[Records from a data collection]

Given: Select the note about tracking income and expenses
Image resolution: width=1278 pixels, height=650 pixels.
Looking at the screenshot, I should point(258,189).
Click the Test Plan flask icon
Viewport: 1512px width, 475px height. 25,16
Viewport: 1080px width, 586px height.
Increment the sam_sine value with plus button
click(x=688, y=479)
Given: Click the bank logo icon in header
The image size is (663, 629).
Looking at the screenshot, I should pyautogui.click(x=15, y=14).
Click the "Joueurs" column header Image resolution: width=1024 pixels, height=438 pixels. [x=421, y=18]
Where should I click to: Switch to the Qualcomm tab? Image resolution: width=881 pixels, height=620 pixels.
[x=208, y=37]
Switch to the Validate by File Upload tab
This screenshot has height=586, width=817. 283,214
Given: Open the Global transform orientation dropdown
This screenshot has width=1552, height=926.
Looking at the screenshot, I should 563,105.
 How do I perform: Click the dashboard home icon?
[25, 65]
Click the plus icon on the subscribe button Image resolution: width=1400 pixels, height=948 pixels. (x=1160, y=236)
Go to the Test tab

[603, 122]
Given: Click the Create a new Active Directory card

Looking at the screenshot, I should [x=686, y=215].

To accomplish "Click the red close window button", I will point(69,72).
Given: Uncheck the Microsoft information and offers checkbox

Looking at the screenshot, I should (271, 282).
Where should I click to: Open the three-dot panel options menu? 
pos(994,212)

Exercise
Show the lines of the records that contain the word "header".

Result
Given: Click the bank logo icon in header
Click the "Joueurs" column header Image resolution: width=1024 pixels, height=438 pixels. [x=421, y=18]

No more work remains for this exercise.